I used to use 3rd-party virtual memory programs a lot back in the golden days of Classic, particularly Ram Doubler. Mind you, this was back when I had a PowerBook Duo 210 and had a whopping
4 MBs of RAM to play with. You pretty much couldn't even
run software on that thing without something like Ram Doubler in the background. It also had a 40 MB hard drive, have no idea what the speed would have been ("floppy disk slow" would be a good guess), so I have no idea how Ram Doubler even worked. When I graduated to a G3 iMac, I don't recall having any kind of virtual memory software, and it seems to me that both MOTU and Opcode (for Vision DSP) recommended NOT using virtual memory software, because it would cause huge conflicts with audio streaming from disk, so I never bothered getting any. As you said, I definitely don't think virtual memory was a thing around 8.6-9.2.2.
I have iFreeMem now, which is basically defragmentation software for Intel Mac (non-virtual) memory. I noticed small gains when I was using it on my 32-bit machine with 2 GBs of RAM, but on my current machine, a 64-bit MacBook with 4 GBs of RAM, it doesn't appear to make any difference (iFreeMem has a pie chart showing memory allocation and where it's being used.

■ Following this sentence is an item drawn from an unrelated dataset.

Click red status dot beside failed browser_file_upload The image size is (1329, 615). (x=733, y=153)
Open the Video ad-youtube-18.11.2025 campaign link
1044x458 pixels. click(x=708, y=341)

The freed-up RAM doesn't seem to change.
Re: Turning off Virtual Memory test
Posted: Sat Jul 20, 2013 1:54 pm
by jloeb
nightwatch wrote:Another poster was having problems with pops and clicks, and his solution was to take his SSD RAID 0 and turn it into JBODs. He said it fixed his problem. Good for him, but I don't entirely subscribe to the SSD RAIDs are not of benefit.
It's not that SSD RAIDs are not of benefit. It is that SSD RAIDs will never be of
consistent and reliable benefit
for DAW use.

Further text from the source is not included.